Rose baygın adamı düşünmek istemiyordu. Korkuyu da atmıştı kafasından. Jack`i tekrar gördüğü için içini büyük bir huzur ve güven duygusu kaplamıştı.
"Gel benimle." Rose bir kez daha Jack`e itaat etti ve artık soğuktan uyuşmuş zayıf elleriyle Jack`inkileri yakaladı. Ve Jack, kızı peşinden denizin içinde sürükleyerek menteşelerinden çoktan ayrılmış şimdi dalgın dalgın su üzerinde yüzen ahşap bir kapının yanına kadar yüzdüler. Jack`in Rose`a başıyla verdiği işaretle ikisi de kapının üzerine çıkmaya hamle ettiler ama daha onlar baskıyı uygukladıkları anda kapı alabora oldu.
"Hayır," dedi Jack. "Sen çıkmalısın."
Rose sesini bile çıkarmadan sevdiği adamın dediğini yaptı ve Jack`in de yardımıyla kendisini kapının üzerine attı.
"Filikalar birazdan gelir," dedi Jack dişleri soğuğun etkisiyle takırdarken. Dudakları morarmış, saçı çoktan buz tutmuştu ama Rose`un da ondan hiçbir farkı yoktu. Bir zamanlar kızıl olan saçları şimdi Jack`inkiler gibi bembeyaz kesilmişti. Rose, titreyen vücudunu Jack`in isteği üzerine kapının üzerine uzattı ve kendi kendine çocukluğundan hatırladı bir ninniyi mırıldanmaya başladı.
Jack`in, "Asla vaz geçme," dediğini duyabildi.
Yaklaşık beş dakika geçtiğinde tüm bağırış çağırışların kesildiğini anladı Rose. Artık sadece rüzgarın uğultusu ve suyun dalgalarının ince ince kırılmasının sesi vardı artık. Ses sonsuzluktu, hiçlikti o anda...
Belirsizliğin içinden beliren solsuk sarı bir ışık gözüktü uzaklardan...
Başını, donmuş gözlerini kamaştıran ışığa çevirdiğinde içinde büyük bir umut dalgası kabardı ve başını bu sefer de yanındaki adama, sevdiğine, Jack`e çevirdi. Lakin, Jack`in gözleri sanki uykudaymış gibi sımsıkı kapalıydı.

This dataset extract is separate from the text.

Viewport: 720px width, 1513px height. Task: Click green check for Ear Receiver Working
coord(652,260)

"Geri döndüler," dedi cılız sesi soğuktan kısılan Rose, Jack`i hafif dürterek. Ama cevap alamadı.
"Geri döndüler," dedi bir kez daha fısıltıyı andıran sesiyle Rose, içinde hafif bir korku dalgası baş göstermeye başladığında.

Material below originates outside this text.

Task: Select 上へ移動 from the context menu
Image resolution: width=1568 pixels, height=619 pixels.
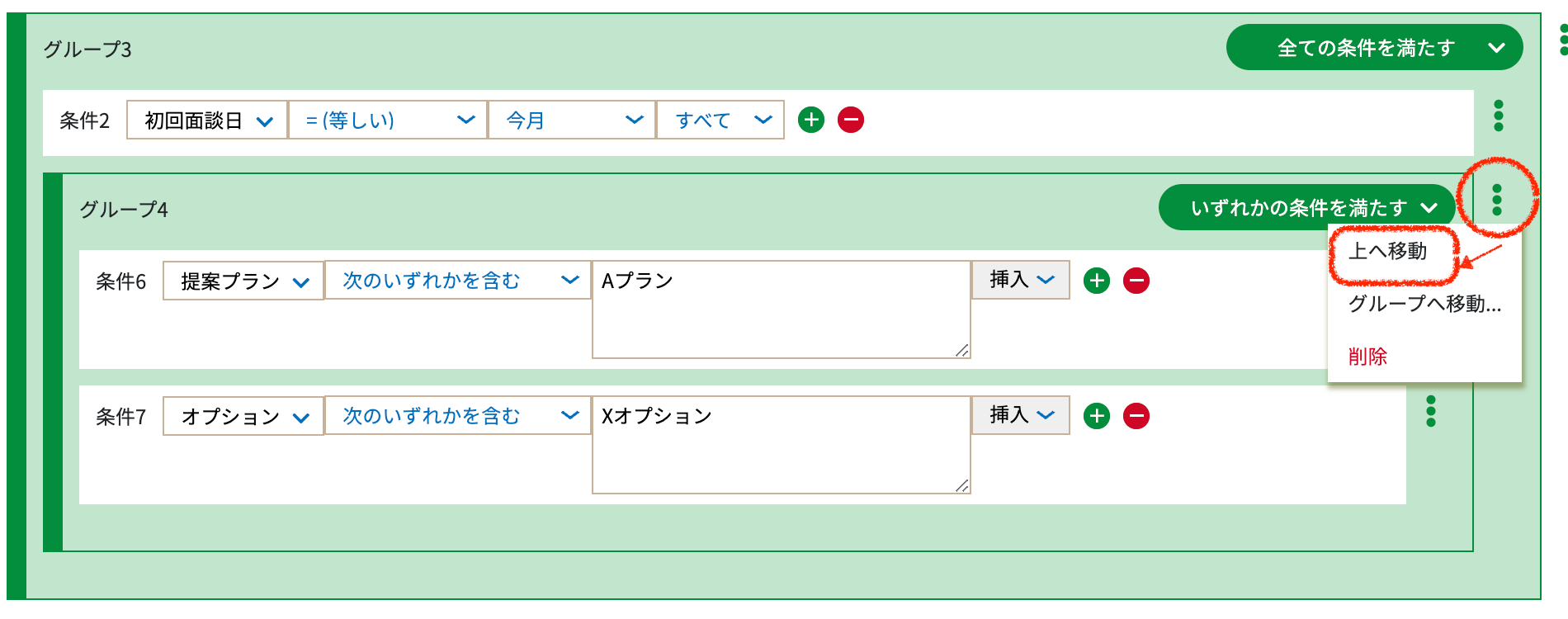Action: (x=1388, y=251)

Üçüncü kez Jack`i, "Geri döndüler," diyerek dürterken gerçek olamayacak bir his kaplıyordu bedenini. Artık sadece dürtüyordu adamı. Umutla, inançla dürtüyordu artık sadece ama soğuktan buz kesmiş vücudu titrerken adamın, o hala uyuyordu. Uyuyor, gözlerini açmıyordu...
"Geri döndüler... geri döndüler... geri döndüler..." Jack hâlâ uyuyordu...
Yüzleştiği gerçek kendine bir kez daha acı verici bir şekilde çarparken gözlerinden akan katılaşmış göz yaşları yanaklarında kaldı. Artık hissetmekte güçlük çektiği yüzü de hareket edemiyordu neredeyse...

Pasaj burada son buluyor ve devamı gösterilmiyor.